KUALA LUMPUR, 10 February 2026 – Malaysia’s palm oil industry is facing a defining moment as structural challenges, labour shortages, rising costs, and global sustainability pressures threaten its long-term competitiveness, according to SD Guthrie Bhd Managing Director Datuk Mohamad Helmy Othman Basha.
He warned that Malaysia’s palm oil sector must urgently address systemic weaknesses or risk losing further market share to rival producers, particularly Indonesia, which has expanded production more aggressively and strengthened its global export dominance.
Malaysia, the world’s second-largest palm oil producer, has historically been a cornerstone of global edible oil supply and a critical contributor to national export earnings. However, the industry is now grappling with structural constraints that limit productivity growth and operational efficiency.
Labour Shortages and Productivity Constraints Remain Major Bottlenecks
One of the most pressing challenges facing the sector is the persistent shortage of plantation workers, which has constrained harvesting activity and reduced overall productivity.
Malaysia’s palm oil industry relies heavily on foreign labour, and disruptions caused by pandemic-era restrictions, policy tightening, and slower labour inflows have exacerbated workforce shortages.
Helmy emphasised that insufficient labour has directly affected fresh fruit bunch (FFB) harvesting, leading to yield losses and lower overall output. Without adequate workforce support or accelerated mechanisation, productivity improvements will remain limited.
The labour shortage issue is particularly critical as palm oil production is labour-intensive compared with other agricultural sectors.
Indonesia’s Rapid Expansion Intensifies Competitive Pressure
Indonesia’s palm oil industry has expanded rapidly in recent years, supported by larger land availability, lower production costs, and stronger government policy support.
This expansion has allowed Indonesia to capture greater global market share, strengthening its position as the dominant global supplier.
Malaysia’s relatively limited land expansion opportunities and higher operating costs have constrained its ability to match Indonesia’s production growth.
Helmy noted that Malaysia must focus on improving productivity rather than relying on plantation expansion, given land constraints and environmental considerations.
Sustainability Regulations Add New Layer of Complexity
Global sustainability standards, particularly those introduced by the European Union, have created additional compliance requirements for palm oil producers.

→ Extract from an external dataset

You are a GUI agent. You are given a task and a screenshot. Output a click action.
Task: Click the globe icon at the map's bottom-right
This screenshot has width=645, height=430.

Environmental, social, and governance (ESG) regulations have raised compliance costs and increased operational complexity for Malaysian producers.
While sustainability initiatives are essential for long-term market access, they require significant investment in traceability, certification, and environmental management.

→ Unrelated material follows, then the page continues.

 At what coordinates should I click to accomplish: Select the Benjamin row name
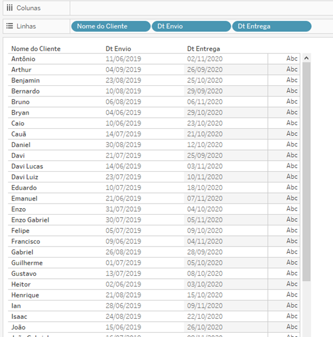(x=25, y=81)
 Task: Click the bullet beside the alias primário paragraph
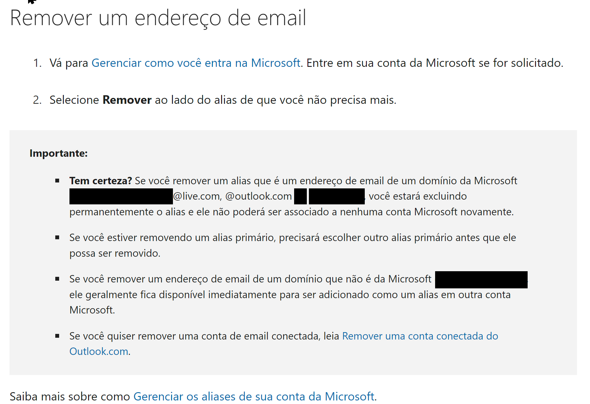pos(57,237)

Failure to comply with global sustainability requirements could limit access to key export markets, particularly in Europe.
Mechanisation and Technology Seen as Key to Industry Survival
Industry leaders are increasingly emphasising mechanisation, automation, and technology adoption as essential solutions to labour shortages and productivity constraints.
Mechanisation can reduce dependence on manual labour, improve harvesting efficiency, and enhance long-term operational sustainability.
Helmy highlighted that increased investment in mechanisation and modern agricultural technologies will be crucial to improving productivity and maintaining competitiveness.
However, adoption of such technologies requires significant capital investment and structural transformation across the industry.
Industry Must Adapt to Remain Globally Competitive
Malaysia’s palm oil sector remains strategically important to the country’s economy, supporting employment, export earnings, and downstream industries.
However, the industry must evolve to remain competitive in a rapidly changing global landscape.
Structural reforms, including labour policy adjustments, technology adoption, productivity improvement, and sustainability compliance, will be critical to securing the industry’s long-term future.
Strategic Outlook: Urgent Transformation Needed to Preserve Industry Leadership
Helmy’s warning highlights the urgency of transformation within Malaysia’s palm oil sector.
Without meaningful structural reforms and increased investment in productivity-enhancing technologies, Malaysia risks further erosion of its global market position.
For investors, the industry’s ability to adapt to labour shortages, sustainability requirements, and global competition will be a key determinant of long-term growth prospects.
As global demand for edible oils continues to rise, Malaysia’s palm oil sector still holds significant potential, but realising that potential will depend on its ability to navigate this critical turning point and modernise its production model.